Cloud Data Transfer Pricing: The Hidden Traps

Data transfer charges accumulate silently. The fix is mechanical once you know the traps.

Why transfer is opaque

Cloud bills hide data transfer charges in plain sight. The numbers are knowable; the architecture-to-cost link is what most engineers cannot draw.

• Direction matters. Ingress is usually free; egress costs vary by destination and region; symmetric assumptions lose money.
• Region matters. Cross-region transfer is far more expensive than within-region; the bill spikes when workloads spread.
• Destination matters. To internet vs to peer VPC vs to PrivateLink; same byte, three different prices.
• Predicting cost. Most engineers cannot read an architecture diagram and predict the transfer bill; that is the trap.

Four common traps

• 1. Cross-AZ within region.
• 2. Cross-region.
• 3. Egress to internet.
• 4. NAT gateway data processing.

Avoidance patterns

Each trap has a mechanical fix. None of them require new tools; they require knowing where data is going and choosing a different path.

• Cross-AZ. Topology-aware service mesh keeps traffic in the same AZ when possible; the inverse pattern fails open into the bill.
• Cross-region. Avoid unless required by DR or residency; replicate sparingly and on a schedule, not continuously.
• Egress to internet. CloudFront or CDN raises cache hit ratio so the origin pays once instead of per request.
• NAT processing. VPC endpoints for AWS-service-to-service traffic; bypass NAT entirely for those paths.

Quantifying impact

Concrete numbers turn the theory into a budget conversation.
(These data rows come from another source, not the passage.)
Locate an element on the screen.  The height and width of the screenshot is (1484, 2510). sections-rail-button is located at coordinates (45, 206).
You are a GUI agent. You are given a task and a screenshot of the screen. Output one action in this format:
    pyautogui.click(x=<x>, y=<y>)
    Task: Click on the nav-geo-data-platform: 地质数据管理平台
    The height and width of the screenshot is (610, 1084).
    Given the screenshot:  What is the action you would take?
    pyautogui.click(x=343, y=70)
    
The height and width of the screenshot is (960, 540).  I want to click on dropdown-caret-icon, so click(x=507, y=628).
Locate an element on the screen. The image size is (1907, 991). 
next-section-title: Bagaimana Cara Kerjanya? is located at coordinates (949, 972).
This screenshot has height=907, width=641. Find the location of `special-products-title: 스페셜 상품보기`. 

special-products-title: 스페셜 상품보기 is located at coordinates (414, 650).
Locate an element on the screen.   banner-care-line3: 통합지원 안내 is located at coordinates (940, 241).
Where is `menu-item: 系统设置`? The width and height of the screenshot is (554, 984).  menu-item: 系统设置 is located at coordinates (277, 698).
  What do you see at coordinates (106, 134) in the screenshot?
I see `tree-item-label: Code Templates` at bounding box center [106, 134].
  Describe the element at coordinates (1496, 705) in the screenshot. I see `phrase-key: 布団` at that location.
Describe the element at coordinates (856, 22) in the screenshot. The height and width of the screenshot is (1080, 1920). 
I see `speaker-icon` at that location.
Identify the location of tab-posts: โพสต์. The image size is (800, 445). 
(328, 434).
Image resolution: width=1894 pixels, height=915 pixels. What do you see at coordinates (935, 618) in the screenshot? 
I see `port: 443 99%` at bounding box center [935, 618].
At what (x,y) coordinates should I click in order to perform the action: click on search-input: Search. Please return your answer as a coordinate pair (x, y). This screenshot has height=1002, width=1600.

Each trap looks small on paper and adds up to real money at scale.

• Cross-AZ. $0.01 to $0.02 per GB; 1 PB/month equals $10k to $20k.
• NAT processing. $0.045 per GB; 100 GB/day equals $135/month per NAT gateway.
• Internet egress. $0.05 to $0.09 per GB depending on volume tier; this dominates most cloud bills at scale.
• Cumulative. Each trap is small; together they regularly account for 15 to 30% of the cloud bill in unprepared accounts.

Antipatterns

• Service mesh ignoring AZ. Cross-AZ baked in.
• NAT for AWS service traffic. Use endpoints.
• No CDN for static. Origin paid every request.

What to do this week

Three moves. (1) Apply this lever to your highest-spend workload. (2) Measure the dollar impact for one month. (3) Roll the practice out to the next two services if the savings hold.